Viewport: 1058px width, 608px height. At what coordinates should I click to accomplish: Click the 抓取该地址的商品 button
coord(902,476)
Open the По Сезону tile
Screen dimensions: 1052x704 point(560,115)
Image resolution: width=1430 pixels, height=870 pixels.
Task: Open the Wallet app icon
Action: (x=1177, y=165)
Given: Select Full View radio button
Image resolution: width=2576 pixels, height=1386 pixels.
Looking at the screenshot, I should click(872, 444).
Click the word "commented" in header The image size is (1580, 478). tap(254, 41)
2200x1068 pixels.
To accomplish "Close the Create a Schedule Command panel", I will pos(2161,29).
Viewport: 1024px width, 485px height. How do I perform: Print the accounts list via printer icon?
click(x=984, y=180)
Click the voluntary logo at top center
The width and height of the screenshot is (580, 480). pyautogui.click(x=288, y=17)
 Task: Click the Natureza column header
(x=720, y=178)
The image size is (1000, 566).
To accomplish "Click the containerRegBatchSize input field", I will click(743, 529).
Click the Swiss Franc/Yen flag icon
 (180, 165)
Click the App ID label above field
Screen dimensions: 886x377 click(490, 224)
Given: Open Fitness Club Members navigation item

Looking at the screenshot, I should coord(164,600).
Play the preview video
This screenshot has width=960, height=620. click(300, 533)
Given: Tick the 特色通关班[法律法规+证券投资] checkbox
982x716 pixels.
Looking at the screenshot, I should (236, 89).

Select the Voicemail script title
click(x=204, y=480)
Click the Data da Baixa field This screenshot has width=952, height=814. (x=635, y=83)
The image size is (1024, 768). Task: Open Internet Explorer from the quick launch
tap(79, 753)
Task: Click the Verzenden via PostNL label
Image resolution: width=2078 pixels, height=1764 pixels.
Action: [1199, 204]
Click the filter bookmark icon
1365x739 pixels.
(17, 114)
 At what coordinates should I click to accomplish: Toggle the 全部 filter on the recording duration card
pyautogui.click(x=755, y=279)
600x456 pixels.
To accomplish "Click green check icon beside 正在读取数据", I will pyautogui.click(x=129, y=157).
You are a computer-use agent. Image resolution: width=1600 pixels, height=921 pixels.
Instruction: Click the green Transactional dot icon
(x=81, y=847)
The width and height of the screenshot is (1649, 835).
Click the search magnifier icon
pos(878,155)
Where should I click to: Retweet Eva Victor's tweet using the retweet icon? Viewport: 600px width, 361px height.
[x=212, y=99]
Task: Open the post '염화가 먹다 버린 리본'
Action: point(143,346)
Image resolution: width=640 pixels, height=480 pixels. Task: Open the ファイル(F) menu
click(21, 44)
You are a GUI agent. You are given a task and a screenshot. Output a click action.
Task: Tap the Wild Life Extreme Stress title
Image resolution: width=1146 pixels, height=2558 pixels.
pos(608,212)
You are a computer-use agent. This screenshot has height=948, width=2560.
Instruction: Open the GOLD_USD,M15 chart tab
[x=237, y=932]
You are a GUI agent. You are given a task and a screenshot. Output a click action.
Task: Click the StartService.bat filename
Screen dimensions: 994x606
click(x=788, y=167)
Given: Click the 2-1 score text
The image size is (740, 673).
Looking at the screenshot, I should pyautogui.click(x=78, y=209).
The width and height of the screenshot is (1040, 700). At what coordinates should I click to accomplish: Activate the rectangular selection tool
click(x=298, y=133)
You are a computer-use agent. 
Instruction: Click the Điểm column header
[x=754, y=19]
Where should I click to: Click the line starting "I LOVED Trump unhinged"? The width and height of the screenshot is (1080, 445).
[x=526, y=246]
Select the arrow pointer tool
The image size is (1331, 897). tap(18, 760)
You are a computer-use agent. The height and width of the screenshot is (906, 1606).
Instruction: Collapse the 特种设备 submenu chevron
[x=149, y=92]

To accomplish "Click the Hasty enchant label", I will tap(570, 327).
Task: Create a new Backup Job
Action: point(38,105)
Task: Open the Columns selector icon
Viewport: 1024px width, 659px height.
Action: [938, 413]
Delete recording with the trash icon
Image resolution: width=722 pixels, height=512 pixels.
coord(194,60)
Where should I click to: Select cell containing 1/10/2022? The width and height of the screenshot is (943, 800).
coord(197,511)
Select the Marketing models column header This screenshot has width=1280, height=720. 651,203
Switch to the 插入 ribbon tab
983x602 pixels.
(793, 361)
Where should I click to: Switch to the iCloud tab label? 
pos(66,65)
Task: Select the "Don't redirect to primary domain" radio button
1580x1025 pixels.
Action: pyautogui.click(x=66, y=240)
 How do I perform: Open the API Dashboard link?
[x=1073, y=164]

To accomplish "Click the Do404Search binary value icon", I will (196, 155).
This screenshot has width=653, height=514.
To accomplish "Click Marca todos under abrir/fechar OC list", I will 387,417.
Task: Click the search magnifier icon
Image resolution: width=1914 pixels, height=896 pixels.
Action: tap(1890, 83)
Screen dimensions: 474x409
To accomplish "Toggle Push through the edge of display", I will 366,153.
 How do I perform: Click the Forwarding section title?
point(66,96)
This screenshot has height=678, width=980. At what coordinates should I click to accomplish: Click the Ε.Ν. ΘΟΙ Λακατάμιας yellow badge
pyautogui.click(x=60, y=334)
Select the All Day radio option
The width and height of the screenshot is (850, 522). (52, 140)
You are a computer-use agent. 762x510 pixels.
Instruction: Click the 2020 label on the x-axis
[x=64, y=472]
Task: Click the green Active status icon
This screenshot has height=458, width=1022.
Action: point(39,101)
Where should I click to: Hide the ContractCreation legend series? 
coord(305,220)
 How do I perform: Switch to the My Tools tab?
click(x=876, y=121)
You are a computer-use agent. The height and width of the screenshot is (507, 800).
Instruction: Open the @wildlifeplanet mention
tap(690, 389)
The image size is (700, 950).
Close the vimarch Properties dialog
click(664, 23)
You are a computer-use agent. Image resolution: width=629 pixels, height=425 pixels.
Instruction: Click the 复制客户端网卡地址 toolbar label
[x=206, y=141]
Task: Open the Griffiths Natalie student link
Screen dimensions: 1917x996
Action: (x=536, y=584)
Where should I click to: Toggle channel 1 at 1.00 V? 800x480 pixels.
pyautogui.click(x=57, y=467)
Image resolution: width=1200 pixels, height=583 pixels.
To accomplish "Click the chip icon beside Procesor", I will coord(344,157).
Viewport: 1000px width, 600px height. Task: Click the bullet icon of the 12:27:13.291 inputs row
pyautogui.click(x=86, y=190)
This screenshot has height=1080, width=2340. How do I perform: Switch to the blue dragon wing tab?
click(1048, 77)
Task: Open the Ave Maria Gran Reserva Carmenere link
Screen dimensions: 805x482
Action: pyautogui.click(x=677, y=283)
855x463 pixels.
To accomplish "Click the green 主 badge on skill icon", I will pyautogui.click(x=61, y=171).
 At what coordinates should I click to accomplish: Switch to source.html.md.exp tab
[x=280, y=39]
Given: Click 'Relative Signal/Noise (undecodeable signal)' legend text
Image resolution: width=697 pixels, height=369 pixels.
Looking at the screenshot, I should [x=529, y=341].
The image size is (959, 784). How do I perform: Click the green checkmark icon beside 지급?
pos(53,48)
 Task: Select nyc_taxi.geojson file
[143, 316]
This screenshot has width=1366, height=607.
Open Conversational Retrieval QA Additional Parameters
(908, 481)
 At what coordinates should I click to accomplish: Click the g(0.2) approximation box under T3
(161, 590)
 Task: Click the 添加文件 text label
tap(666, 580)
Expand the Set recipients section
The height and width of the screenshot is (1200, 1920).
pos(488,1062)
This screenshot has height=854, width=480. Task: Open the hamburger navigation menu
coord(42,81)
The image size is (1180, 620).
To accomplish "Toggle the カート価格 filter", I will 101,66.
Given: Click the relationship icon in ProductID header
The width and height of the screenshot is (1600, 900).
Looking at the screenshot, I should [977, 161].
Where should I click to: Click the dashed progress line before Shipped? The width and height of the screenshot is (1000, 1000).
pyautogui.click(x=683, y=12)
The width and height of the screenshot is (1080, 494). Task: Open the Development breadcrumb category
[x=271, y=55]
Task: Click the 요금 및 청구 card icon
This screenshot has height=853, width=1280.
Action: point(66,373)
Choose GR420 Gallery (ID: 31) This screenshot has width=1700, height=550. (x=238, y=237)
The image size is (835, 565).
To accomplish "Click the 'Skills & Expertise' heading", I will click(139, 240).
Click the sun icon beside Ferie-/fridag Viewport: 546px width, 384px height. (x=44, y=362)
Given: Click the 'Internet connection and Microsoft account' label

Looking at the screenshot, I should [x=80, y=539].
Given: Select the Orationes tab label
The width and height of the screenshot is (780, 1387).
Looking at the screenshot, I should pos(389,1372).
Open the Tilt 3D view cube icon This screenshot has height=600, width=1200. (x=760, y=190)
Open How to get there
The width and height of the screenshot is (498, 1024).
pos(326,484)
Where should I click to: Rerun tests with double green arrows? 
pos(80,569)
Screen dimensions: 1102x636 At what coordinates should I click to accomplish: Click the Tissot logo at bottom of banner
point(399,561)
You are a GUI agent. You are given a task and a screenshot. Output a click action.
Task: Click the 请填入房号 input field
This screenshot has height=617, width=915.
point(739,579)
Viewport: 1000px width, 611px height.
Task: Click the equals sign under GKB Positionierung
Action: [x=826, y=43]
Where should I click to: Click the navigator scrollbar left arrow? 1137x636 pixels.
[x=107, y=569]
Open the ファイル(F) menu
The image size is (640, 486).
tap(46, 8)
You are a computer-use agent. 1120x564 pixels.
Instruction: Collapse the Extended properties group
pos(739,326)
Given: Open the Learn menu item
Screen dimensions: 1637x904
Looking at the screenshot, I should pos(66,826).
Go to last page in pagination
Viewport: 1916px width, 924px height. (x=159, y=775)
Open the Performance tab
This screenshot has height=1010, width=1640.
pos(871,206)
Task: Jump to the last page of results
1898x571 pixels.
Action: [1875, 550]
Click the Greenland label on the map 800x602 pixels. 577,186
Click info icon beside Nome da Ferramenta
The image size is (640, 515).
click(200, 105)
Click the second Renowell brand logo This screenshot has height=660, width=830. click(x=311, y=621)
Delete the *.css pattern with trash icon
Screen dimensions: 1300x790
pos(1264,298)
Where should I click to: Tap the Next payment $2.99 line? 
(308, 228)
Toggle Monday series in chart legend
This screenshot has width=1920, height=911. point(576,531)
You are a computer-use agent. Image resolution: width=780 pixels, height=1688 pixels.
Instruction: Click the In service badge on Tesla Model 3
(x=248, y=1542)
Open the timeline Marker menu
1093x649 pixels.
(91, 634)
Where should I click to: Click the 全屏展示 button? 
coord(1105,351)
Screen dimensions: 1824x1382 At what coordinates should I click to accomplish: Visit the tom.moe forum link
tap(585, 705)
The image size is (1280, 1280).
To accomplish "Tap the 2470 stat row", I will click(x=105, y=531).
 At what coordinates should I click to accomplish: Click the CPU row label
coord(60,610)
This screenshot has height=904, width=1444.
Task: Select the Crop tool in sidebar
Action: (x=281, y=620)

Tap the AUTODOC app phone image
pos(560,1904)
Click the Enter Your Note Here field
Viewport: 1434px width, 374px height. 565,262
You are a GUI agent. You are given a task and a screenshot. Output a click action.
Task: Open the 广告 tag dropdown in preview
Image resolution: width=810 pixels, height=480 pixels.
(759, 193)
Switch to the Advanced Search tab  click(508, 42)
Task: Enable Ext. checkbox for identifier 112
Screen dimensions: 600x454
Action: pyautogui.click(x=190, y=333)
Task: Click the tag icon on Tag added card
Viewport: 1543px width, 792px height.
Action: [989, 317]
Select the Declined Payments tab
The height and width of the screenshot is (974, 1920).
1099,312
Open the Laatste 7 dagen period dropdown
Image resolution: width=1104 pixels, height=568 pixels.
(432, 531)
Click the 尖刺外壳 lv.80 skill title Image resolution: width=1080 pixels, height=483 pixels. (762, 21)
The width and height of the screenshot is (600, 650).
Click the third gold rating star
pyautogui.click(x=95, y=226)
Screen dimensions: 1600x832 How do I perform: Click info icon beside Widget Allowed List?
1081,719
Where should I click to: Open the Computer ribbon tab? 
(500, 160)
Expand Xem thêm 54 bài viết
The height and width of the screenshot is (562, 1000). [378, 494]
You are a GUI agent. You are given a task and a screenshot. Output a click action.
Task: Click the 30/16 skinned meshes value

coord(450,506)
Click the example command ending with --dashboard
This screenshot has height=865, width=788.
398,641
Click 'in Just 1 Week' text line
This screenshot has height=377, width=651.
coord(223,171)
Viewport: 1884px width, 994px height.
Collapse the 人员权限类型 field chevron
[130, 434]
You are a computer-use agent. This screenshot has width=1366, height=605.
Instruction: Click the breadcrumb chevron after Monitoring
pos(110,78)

:: What is required ::
In the listing above, find the line containing "Click the Swiss Franc/Yen flag icon" and the line containing "Given: Tick the 特色通关班[法律法规+证券投资] checkbox", then repeat those two lines and everything between them exactly.

:: Task answer ::
Click the Swiss Franc/Yen flag icon
 (180, 165)
Click the App ID label above field
Screen dimensions: 886x377 click(490, 224)
Given: Open Fitness Club Members navigation item

Looking at the screenshot, I should coord(164,600).
Play the preview video
This screenshot has width=960, height=620. click(300, 533)
Given: Tick the 特色通关班[法律法规+证券投资] checkbox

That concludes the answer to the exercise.